On Wednesday, oil’s multi-day rally cracked as players weighed up the market following an unexpected drawdown in U.S. crude and gasoline inventories was offset by concerns Saudi Arabia was increasing output to record highs even as OPEC talked of ways to ease the glut. The U.S. West Texas Intermediate (WTI) crude futures fell $0.21 at $46.37 a barrel early Wednesday afternoon. It had increased as much as $0.21 previously. Brent crude futures LCOc1 increased 22 cents to $49.45 a barrel. It reached five-week highs of $49.75 earlier.
Oil prices increased after the U.S. Energy Information Administration stated domestic crude inventories dropped 2.5 million barrels last week, surprising analysts who had anticipated a build of 522,000 barrels. Gasoline stockpiles also declined 2.7 million barrels, more than projected for a 1.6 million-barrel drop, the EIA data displayed.

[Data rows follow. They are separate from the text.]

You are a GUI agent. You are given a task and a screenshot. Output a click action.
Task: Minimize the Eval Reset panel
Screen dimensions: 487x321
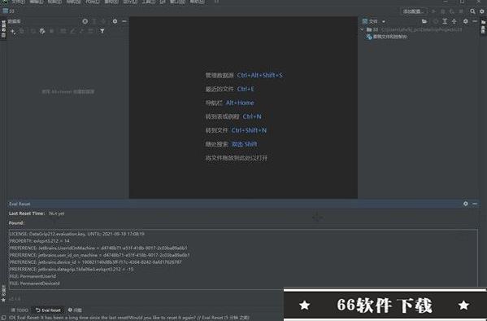click(x=475, y=204)
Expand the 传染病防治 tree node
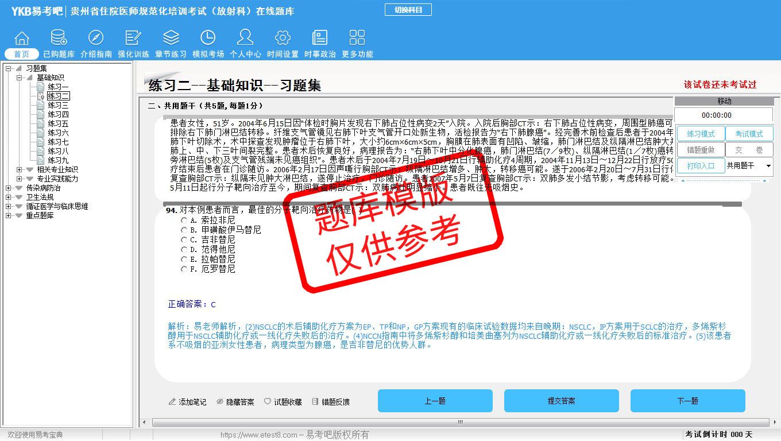781x441 pixels. (x=9, y=188)

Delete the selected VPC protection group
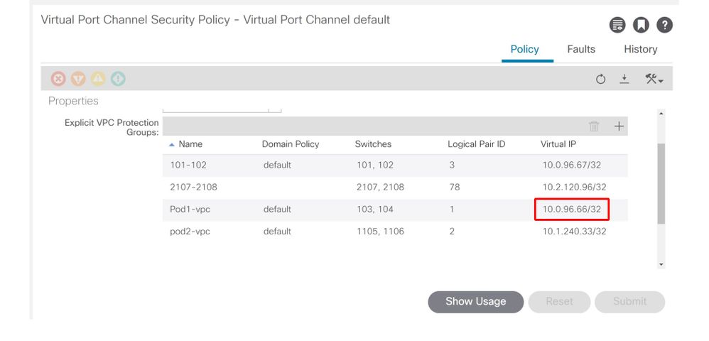pyautogui.click(x=594, y=126)
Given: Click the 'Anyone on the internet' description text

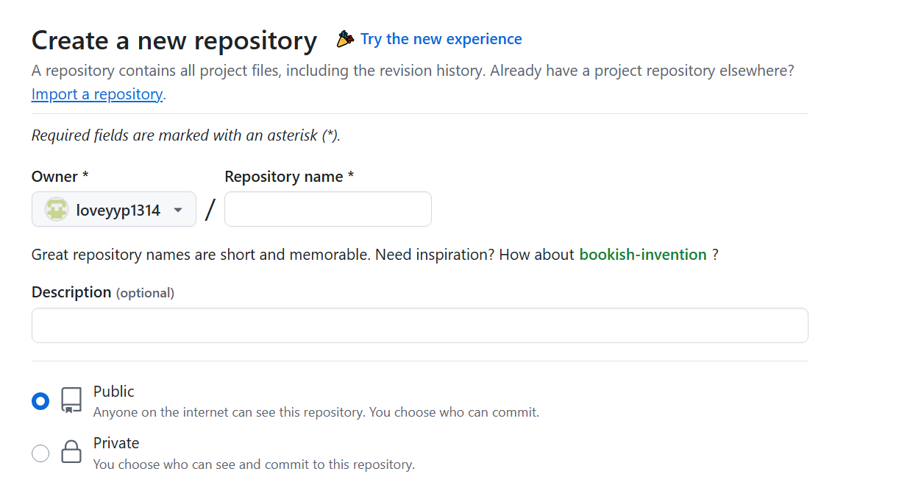Looking at the screenshot, I should pyautogui.click(x=316, y=412).
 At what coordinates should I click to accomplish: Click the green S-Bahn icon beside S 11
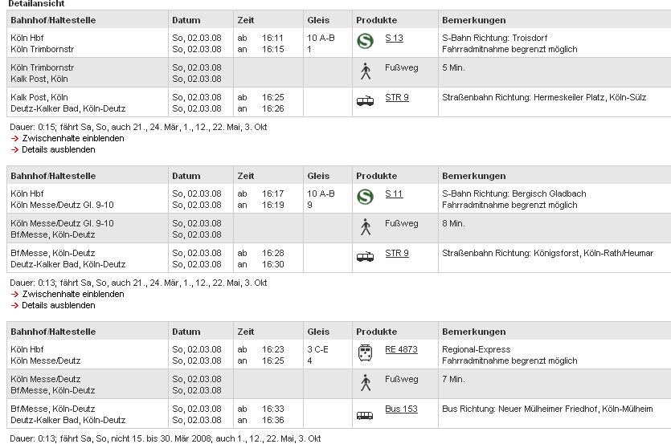pyautogui.click(x=365, y=197)
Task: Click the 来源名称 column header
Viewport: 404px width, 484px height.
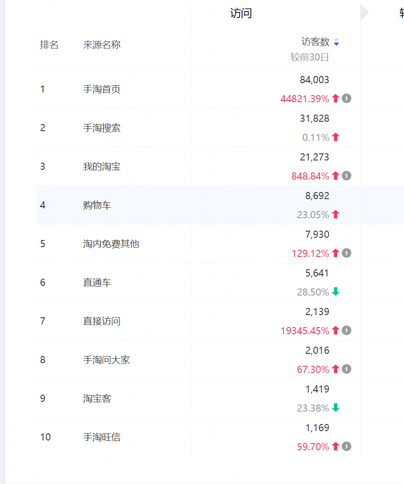Action: point(101,45)
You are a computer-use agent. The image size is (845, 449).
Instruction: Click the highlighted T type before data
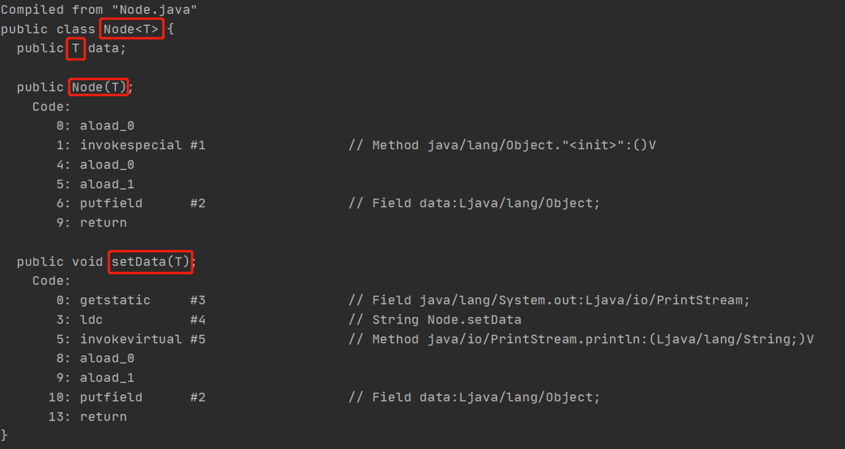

The rally soon faded as the market focused more on a report that said Saudi Arabia could ramp crude output in August to 10.8-10.9 million bpd, overhauling Russia’s production, even as OPEC aims for a pact to curb global output. Oil has rebounded about 11 percent over the past four sessions since Saudi Arabia, the leader in the Organization of the Petroleum Exporting Countries, raised speculation the group was ready to reach an output freeze agreement with non-OPEC producers. The Saudis reported to the OPEC they pumped 10.67 million bpd in July, versus their previous record of 10.56 million in June 2015.